(Stored items)
▶

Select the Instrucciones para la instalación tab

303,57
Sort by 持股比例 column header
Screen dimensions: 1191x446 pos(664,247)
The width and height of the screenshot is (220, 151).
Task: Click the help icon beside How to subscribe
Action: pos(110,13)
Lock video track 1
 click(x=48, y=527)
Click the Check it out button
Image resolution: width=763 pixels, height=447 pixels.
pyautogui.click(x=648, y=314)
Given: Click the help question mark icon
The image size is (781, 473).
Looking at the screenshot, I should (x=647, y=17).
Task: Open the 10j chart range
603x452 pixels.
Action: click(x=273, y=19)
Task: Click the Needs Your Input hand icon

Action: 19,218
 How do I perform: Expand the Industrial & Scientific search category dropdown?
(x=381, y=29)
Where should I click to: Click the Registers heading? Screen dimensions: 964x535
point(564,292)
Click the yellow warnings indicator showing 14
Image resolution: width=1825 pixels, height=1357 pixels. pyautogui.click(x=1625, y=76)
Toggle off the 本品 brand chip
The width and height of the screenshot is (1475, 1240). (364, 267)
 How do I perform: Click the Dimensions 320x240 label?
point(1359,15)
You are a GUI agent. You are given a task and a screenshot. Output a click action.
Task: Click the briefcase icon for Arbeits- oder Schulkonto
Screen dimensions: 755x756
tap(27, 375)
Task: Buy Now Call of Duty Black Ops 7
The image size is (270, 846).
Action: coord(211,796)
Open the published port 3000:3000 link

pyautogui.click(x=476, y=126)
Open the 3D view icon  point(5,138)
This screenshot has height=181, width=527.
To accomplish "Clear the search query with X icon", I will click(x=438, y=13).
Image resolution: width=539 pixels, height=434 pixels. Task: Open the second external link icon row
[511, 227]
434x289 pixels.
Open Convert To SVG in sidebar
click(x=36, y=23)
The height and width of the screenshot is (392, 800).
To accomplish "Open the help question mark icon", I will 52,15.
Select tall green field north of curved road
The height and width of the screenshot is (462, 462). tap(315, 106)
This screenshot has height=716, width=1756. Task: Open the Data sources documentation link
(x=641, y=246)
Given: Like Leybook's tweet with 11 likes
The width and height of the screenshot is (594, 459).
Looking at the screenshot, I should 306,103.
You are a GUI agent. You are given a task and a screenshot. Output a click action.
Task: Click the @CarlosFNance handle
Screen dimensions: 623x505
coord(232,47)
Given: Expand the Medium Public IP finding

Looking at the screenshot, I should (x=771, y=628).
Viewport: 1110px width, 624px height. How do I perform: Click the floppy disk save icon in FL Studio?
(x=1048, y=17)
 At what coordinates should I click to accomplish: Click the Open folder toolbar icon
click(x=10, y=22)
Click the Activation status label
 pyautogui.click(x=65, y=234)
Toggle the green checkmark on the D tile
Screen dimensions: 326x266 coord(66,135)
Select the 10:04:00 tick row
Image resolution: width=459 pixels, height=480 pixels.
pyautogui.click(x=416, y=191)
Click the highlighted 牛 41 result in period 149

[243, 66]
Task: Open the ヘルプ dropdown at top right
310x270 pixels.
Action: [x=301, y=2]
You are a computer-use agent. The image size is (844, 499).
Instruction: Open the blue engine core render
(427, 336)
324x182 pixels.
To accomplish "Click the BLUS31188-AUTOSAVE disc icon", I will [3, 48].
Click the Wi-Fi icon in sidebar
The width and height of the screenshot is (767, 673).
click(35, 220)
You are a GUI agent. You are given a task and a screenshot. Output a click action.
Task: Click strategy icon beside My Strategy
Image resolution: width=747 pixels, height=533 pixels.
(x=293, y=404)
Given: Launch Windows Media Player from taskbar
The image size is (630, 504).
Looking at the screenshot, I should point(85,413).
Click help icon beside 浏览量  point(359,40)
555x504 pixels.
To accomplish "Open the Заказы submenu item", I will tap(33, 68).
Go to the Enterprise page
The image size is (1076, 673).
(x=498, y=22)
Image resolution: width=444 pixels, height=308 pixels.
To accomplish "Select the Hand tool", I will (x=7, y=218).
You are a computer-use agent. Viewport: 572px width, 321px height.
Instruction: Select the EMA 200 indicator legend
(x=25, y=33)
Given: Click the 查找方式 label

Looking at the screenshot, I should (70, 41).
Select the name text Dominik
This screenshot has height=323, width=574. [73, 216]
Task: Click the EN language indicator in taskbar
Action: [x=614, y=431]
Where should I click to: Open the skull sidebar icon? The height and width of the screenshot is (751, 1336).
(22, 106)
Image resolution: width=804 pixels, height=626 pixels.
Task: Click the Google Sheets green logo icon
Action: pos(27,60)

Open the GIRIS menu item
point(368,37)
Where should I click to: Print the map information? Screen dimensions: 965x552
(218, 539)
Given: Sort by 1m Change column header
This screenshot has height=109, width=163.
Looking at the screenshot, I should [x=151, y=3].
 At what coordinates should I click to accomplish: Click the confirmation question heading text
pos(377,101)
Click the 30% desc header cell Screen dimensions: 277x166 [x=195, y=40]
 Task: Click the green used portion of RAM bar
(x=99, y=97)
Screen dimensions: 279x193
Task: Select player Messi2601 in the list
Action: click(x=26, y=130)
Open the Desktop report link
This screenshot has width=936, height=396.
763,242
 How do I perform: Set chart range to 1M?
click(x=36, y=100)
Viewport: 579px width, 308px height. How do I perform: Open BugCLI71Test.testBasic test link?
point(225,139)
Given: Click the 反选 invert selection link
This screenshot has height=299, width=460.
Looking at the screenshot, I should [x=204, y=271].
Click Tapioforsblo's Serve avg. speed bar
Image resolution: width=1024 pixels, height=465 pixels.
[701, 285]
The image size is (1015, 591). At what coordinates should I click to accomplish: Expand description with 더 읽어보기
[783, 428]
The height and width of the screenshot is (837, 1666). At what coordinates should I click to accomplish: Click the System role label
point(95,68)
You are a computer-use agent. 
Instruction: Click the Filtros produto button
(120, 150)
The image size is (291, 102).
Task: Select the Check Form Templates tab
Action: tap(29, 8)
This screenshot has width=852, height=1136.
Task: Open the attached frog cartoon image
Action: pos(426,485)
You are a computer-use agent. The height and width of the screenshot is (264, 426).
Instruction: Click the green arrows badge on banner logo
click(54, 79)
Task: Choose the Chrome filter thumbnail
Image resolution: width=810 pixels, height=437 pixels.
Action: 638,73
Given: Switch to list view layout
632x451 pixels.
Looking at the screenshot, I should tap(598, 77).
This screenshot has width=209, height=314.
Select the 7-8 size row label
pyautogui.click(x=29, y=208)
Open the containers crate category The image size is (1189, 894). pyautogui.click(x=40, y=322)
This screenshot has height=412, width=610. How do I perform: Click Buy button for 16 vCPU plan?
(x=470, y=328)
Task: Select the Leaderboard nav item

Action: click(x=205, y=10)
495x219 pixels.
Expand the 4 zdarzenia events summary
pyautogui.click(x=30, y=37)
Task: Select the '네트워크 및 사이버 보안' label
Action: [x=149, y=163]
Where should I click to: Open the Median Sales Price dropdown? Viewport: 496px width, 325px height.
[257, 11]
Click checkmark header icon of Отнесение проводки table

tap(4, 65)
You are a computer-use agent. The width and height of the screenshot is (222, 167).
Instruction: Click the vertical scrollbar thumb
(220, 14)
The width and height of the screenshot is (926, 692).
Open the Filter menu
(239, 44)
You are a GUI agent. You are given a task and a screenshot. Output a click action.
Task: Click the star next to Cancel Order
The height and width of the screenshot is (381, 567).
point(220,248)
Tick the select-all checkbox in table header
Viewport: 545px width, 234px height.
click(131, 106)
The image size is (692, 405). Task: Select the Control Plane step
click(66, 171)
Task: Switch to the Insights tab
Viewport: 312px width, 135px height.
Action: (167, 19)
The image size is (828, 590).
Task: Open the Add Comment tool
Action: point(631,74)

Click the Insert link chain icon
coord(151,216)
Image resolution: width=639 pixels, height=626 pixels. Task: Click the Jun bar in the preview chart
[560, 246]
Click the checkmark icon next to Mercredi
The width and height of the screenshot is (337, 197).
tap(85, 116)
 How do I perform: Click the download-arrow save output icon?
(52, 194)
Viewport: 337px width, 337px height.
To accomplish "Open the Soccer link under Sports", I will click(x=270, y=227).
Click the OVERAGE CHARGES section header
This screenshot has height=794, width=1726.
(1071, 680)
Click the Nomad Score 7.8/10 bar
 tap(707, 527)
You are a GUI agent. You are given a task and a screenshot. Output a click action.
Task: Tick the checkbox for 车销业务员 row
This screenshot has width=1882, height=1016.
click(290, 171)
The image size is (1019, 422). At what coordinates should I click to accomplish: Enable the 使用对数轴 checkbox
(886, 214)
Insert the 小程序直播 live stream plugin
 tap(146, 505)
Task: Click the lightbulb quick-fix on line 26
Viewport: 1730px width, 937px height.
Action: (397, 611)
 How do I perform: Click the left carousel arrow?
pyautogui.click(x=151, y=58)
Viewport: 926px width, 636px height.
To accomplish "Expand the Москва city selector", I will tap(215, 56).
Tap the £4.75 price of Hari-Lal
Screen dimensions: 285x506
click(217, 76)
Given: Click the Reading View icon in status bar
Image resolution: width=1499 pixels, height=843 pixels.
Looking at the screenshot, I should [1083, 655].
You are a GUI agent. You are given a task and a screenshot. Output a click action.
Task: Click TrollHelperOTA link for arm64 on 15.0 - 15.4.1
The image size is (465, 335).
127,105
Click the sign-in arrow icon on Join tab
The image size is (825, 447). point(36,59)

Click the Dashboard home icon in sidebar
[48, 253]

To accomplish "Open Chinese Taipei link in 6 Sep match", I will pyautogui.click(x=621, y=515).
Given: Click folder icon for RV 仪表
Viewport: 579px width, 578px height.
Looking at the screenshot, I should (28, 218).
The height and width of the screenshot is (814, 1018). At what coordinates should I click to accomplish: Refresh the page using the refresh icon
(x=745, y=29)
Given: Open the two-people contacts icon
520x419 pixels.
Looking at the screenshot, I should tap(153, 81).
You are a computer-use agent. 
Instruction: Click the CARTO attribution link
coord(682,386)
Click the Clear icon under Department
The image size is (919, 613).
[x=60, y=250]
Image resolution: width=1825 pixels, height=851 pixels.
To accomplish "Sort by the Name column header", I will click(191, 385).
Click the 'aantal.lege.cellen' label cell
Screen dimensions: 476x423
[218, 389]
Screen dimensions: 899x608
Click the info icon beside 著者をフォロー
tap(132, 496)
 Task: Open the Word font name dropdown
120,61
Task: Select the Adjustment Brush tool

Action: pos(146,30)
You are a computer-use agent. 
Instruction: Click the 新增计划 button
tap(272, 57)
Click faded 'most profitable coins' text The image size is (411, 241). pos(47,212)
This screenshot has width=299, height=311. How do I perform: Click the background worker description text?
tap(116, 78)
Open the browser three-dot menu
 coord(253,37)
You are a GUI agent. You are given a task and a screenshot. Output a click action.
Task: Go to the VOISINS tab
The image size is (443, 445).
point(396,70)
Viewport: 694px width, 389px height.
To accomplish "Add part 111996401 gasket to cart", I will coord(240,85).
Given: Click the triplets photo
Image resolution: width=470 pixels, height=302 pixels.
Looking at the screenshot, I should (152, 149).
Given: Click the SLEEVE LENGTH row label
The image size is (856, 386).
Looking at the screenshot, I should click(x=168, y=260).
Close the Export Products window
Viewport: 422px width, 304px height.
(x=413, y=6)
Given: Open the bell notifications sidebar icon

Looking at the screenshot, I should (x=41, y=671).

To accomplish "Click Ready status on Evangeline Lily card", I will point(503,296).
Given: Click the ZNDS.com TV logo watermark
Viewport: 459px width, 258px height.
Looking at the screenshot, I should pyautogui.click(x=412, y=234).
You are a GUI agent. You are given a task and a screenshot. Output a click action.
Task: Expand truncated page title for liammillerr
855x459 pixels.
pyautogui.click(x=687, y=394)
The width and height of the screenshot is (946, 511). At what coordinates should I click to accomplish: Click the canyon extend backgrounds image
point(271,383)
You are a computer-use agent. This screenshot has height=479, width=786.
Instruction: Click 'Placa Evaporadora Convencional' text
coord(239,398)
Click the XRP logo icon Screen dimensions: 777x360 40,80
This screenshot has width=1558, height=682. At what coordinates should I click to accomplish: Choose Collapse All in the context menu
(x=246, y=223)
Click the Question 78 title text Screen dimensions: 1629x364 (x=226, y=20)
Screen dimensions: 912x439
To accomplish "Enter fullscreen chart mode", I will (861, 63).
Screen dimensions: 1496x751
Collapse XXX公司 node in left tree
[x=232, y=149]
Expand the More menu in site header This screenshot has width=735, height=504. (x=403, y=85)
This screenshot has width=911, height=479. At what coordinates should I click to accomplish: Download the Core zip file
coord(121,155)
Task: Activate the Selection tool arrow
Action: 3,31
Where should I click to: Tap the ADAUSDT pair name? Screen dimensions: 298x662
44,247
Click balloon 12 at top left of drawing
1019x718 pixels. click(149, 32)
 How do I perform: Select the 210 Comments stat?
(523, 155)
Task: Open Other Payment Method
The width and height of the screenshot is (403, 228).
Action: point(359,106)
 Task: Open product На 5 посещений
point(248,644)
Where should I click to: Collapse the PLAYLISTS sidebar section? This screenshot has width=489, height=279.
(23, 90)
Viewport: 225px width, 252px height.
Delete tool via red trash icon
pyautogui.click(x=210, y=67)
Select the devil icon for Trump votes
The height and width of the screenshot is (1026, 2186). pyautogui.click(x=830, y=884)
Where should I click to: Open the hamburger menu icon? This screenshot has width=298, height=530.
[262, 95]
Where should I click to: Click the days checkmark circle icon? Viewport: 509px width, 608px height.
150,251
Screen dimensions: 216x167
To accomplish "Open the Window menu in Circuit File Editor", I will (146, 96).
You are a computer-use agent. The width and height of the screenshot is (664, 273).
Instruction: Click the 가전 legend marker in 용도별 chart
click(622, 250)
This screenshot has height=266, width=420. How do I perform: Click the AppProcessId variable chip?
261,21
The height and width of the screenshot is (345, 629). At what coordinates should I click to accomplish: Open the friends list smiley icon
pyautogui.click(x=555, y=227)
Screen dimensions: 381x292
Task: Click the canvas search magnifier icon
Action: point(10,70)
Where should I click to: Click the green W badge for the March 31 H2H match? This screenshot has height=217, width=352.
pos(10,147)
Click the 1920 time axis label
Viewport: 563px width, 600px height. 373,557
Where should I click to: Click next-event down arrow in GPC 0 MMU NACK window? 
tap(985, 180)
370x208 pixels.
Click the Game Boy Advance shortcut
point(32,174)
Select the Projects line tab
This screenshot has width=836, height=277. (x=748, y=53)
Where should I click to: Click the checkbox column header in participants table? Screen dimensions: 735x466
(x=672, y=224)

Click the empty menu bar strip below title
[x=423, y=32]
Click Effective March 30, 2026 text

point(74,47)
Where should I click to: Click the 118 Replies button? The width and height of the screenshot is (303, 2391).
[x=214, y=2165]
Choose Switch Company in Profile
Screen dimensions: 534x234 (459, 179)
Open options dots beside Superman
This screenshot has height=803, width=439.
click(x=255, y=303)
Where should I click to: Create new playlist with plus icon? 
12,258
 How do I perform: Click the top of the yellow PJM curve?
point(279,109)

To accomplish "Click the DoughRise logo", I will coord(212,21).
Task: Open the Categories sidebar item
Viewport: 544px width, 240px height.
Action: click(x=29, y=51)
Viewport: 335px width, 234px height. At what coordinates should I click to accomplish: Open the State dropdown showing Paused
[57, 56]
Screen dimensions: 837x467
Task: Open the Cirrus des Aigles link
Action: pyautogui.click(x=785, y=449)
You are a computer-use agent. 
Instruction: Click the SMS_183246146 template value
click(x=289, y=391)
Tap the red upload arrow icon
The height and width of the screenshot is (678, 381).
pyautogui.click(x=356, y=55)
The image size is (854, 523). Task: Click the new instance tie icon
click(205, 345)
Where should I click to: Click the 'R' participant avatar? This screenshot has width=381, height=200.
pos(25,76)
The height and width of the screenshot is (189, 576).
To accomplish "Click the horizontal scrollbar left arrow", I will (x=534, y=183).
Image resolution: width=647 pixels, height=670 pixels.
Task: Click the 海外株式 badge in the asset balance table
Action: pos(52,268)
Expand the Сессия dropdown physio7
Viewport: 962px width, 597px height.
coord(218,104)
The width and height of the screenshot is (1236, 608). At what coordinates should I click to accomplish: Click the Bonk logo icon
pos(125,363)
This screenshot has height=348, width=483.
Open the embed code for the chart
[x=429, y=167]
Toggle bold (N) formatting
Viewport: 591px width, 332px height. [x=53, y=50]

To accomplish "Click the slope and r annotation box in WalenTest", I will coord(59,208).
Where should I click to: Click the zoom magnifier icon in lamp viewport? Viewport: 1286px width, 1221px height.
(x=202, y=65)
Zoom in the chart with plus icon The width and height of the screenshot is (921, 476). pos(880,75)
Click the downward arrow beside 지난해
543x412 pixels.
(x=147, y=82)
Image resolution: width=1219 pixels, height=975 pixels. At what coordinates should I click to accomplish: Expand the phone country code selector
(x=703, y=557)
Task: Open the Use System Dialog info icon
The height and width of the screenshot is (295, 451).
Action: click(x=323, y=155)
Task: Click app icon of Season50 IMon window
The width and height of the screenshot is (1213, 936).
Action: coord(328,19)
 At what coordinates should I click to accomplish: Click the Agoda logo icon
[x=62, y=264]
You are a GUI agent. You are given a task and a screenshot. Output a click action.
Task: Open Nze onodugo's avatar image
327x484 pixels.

◀

Lines after the one containing "Given: Click the help question mark icon" are left out; every line from the start of the entries through that line is restated word for word.

* [ANSWER SPACE]:
Select the Instrucciones para la instalación tab

303,57
Sort by 持股比例 column header
Screen dimensions: 1191x446 pos(664,247)
The width and height of the screenshot is (220, 151).
Task: Click the help icon beside How to subscribe
Action: pos(110,13)
Lock video track 1
 click(x=48, y=527)
Click the Check it out button
Image resolution: width=763 pixels, height=447 pixels.
pyautogui.click(x=648, y=314)
Given: Click the help question mark icon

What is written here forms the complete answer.